Dalam ketentuan tersebut dijelaskan bahwa apabila terjadi kekosongan jabatan Gubernur, Deputi Gubernur Senior, atau Deputi Gubernur, Presiden berwenang mengangkat pejabat baru untuk mengisi sisa masa jabatan. Proses pengangkatan dilakukan sesuai mekanisme yang telah diatur dalam undang-undang.

“Dalam hal terjadi kekosongan jabatan gubernur, Deputi Gubernur Senior, dan atau Deputi Gubernur, Presiden mengangkat Gubernur, Deputi Gubernur Senior, dan atau Deputi Gubernur yang baru sesuai dengan ketentuan … untuk sisa masa jabatan yang digantikannya,” tulis pasal tersebut.

Menunggu Pelantikan Resmi

Saat dimintai konfirmasi mengenai kepastian masa jabatannya, Thomas Djiwandono menyatakan masih menunggu proses pelantikan dan pengangkatan resmi oleh Mahkamah Agung. Ia menegaskan bahwa seluruh ketentuan formal akan tertuang dalam Surat Keputusan yang diterbitkan nantinya.
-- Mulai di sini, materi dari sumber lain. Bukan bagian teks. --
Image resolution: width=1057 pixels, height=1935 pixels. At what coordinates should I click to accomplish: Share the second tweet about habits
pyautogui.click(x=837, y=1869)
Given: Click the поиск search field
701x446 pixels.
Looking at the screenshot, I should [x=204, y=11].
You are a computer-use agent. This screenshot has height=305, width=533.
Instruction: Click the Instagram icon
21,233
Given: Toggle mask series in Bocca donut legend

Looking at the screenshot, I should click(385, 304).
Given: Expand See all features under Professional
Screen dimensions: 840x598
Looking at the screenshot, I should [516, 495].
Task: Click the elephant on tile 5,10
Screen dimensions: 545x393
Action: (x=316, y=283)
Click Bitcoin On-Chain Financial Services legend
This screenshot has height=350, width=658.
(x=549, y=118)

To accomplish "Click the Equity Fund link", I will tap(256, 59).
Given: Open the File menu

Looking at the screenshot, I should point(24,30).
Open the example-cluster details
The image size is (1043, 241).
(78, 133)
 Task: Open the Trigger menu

“Semua berdasarkan SK [Surat Keputusan] nanti,” kata Thomas kepada wartawan di Gedung Parlemen.

Dengan selesainya proses pelantikan, Bank Indonesia diharapkan segera mengusulkan nama anggota ex-officio BI di OJK. OJK pun menyatakan siap melanjutkan koordinasi dan kerja sama kelembagaan demi menjaga stabilitas sektor keuangan nasional.